Çeşitli kuruluşların uzman ve yöneticilerinden görüş alınarak hazırlanan bu doküman Türkiye'de özürlülük sorununu bir bütün olarak ele almasındaki biricikliği ile değer taşır. Bu politika geliştiremediği gibi gönüllü kuruluşların çabasını da yeterince değerlendirememiştir.

Hazırlanmış olan "Sakatlar İçin Politika Dokümanı"nda özürlüler için gerekenler ve sorumlu kuruluşlar yazılmıştır. Fakat bu önlem maddelerinin karşısına, örgütlenme biçiminin nasıl olması gerektiği karar haline getirilmemiştir.

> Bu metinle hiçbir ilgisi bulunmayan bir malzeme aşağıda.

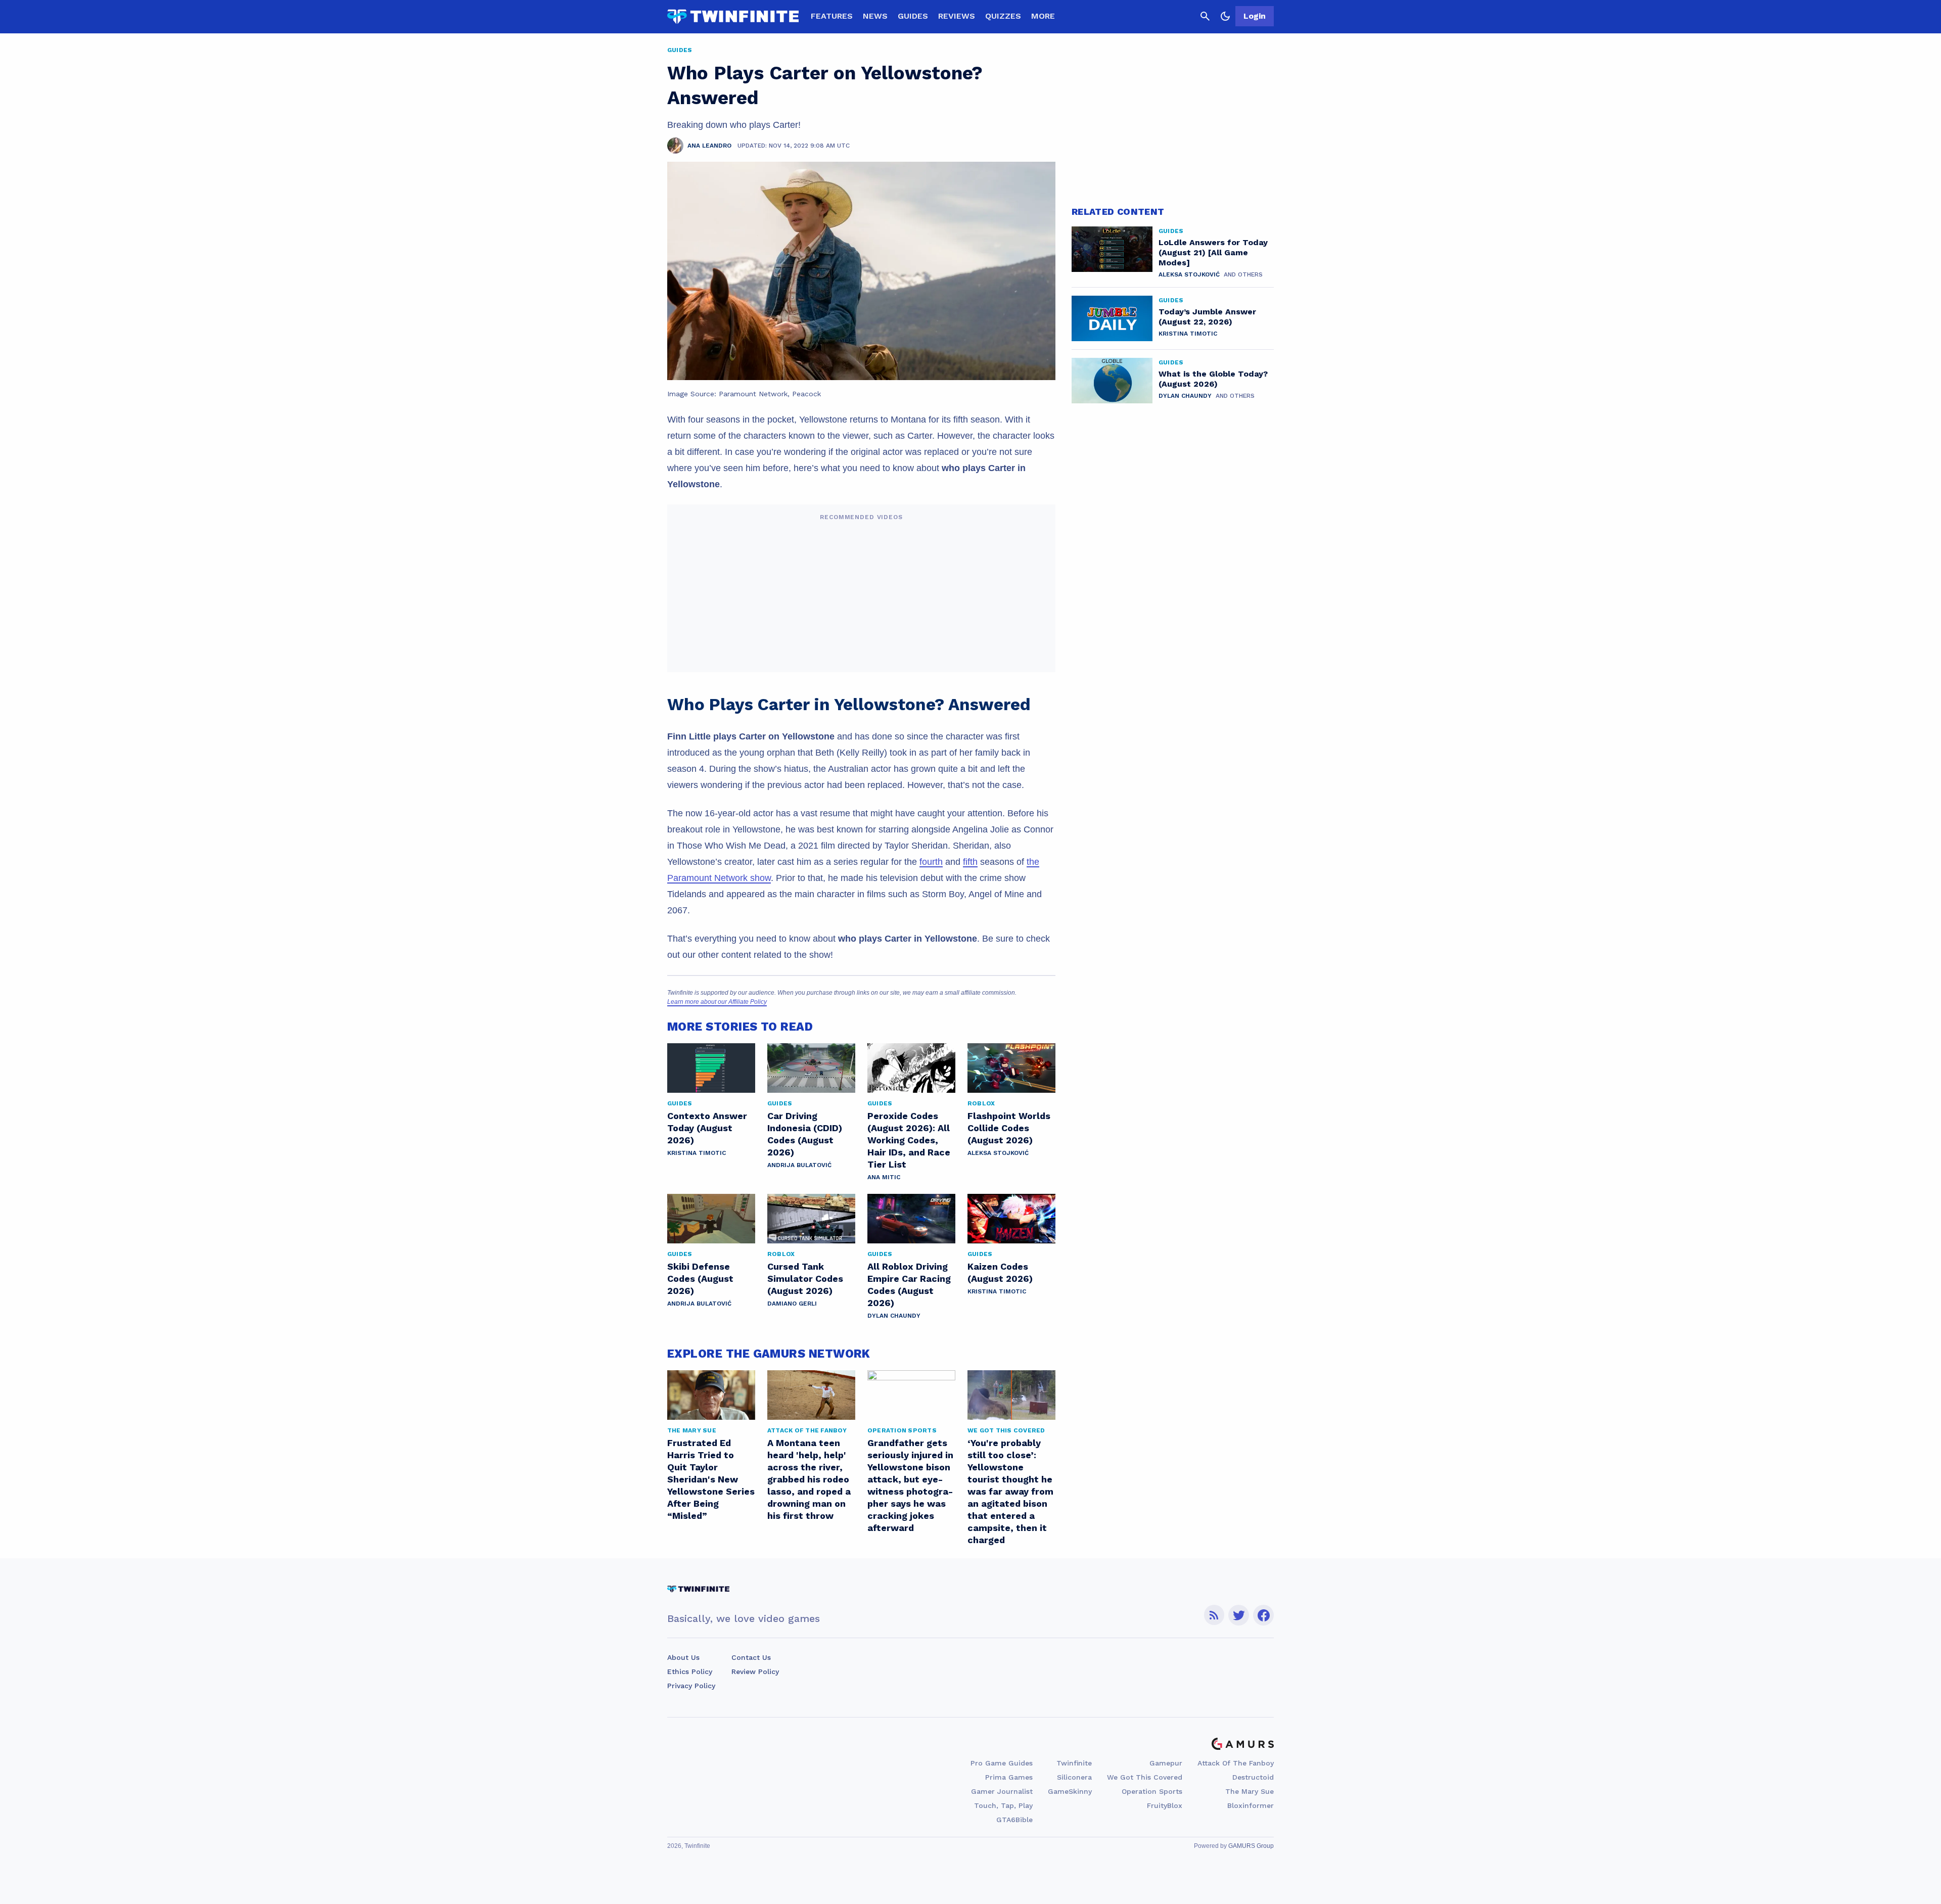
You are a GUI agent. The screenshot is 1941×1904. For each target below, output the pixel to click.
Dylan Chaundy (893, 1315)
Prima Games (1009, 1777)
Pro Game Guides (1001, 1763)
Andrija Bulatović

"Erken Teşhis Bürolarının" kurulması halkın ayağına götürülmesi sağlanmalıdır. Bazı kuruluşların serbest piyasa ekonomisi ile bağdaşabilmesi durumunda personel bulma sorunu ortaya çıkaracaktır. Öyle ise eğitim kurumların da devreye sokulup bu açık kapatılmalıdır. Bireyler özürlülüğe neden olabilecek her türlü faktör hakkında ve temel sağlık konularında sorumlu kuruluşlarca bilgilendirilmeli. Ayrıca aile eğitiminin temelini teşkil eden aile rehberliği, ailelerin, özürlü çocuğun gelişmesine katkıda bulunmaları amacı ile sistemli ve düzenli çalışmalar gerçekleştirmeli. Aile, psikolojik yardımlarla ferahlatılmalı.

Özürlüler politikasını hukukuyla, eğitimiyle ve istihdamıyla bir bütün olarak ele almak ve örgütleme biçimini yetki ve sorumlulukları taşıyan kurum ve kuruluşları, buna göre tanımlamak gerekir (ÖRNEK: 50'den fazla işçi çalıştıran iş yerlerinde %2 oranında özürlü birey istihdam edilmemesi halinde kesilen cezaların bir fonda birikerek, "özürlülere yönelik hizmetler" için kullanılması).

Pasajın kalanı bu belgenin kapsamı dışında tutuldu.